**WORK TO DO**
A. In the review of Anton Kuerti's Beethoven sonata recordings, in what year did Kuerti record his remakes of Op. 101 and 106?
B. Reproduce everything in the review of Kuerti's Beethoven sonata recordings from "Beethoven: Piano sonatas" down to "composer’s melodic invention.".

**SELECTED EXTRACT**
Beethoven: Piano sonatas Op. 101/106/Kuerti

Jed Distler

Artistic Quality:

Sound Quality:

As with his remakes of Beethoven’s last three sonatas, Anton Kuerti’s 2003 remakes of the composer’s Op. 101 and 106 significantly differ from those in his 1974-75 complete Beethoven cycle. The pianist’s earlier account of the A major Op. 101 was raspy in tone, zealously detailed, tight-fisted, and static. By contrast, Kuerti now treats the lyrical first and third movements with considerable (and appropriate) freedom and tenderness. The march’s compulsive dotted rhythms remain rigorous and controlled, albeit with a greater sense of overall line and continuity. Some listeners may feel Kuerti’s leisurely tempo and flexible gait in the Fugue too casual and sedate, yet his conception convincingly underlines the bucolic aspects of the composer’s melodic invention.

**RECORDED INFORMATION**

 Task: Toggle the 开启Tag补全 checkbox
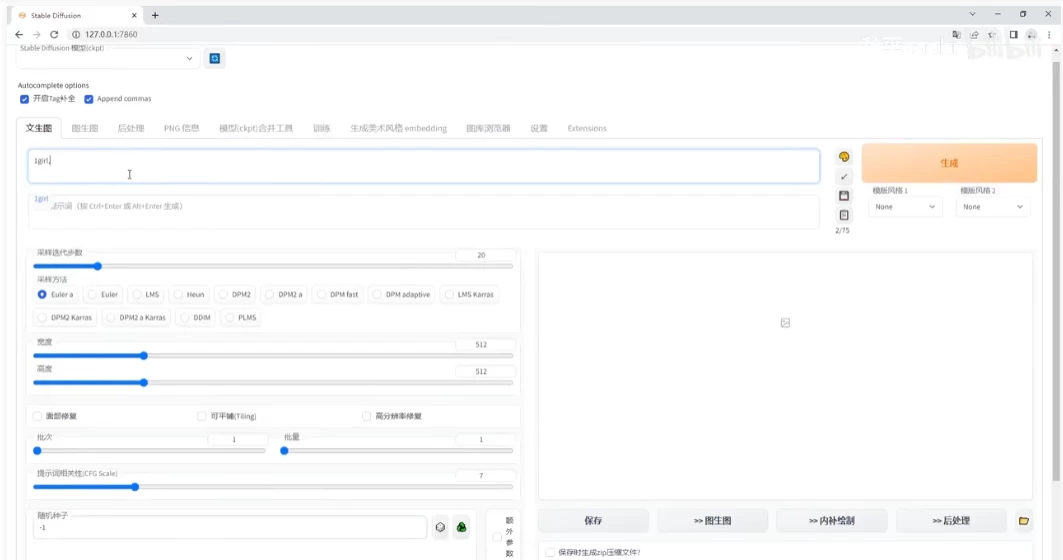pos(25,99)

**SOLVED TASKS**
A. 2003

B.
Beethoven: Piano sonatas Op. 101/106/Kuerti

Jed Distler

Artistic Quality:

Sound Quality:

As with his remakes of Beethoven’s last three sonatas, Anton Kuerti’s 2003 remakes of the composer’s Op. 101 and 106 significantly differ from those in his 1974-75 complete Beethoven cycle. The pianist’s earlier account of the A major Op. 101 was raspy in tone, zealously detailed, tight-fisted, and static. By contrast, Kuerti now treats the lyrical first and third movements with considerable (and appropriate) freedom and tenderness. The march’s compulsive dotted rhythms remain rigorous and controlled, albeit with a greater sense of overall line and continuity. Some listeners may feel Kuerti’s leisurely tempo and flexible gait in the Fugue too casual and sedate, yet his conception convincingly underlines the bucolic aspects of the composer’s melodic invention.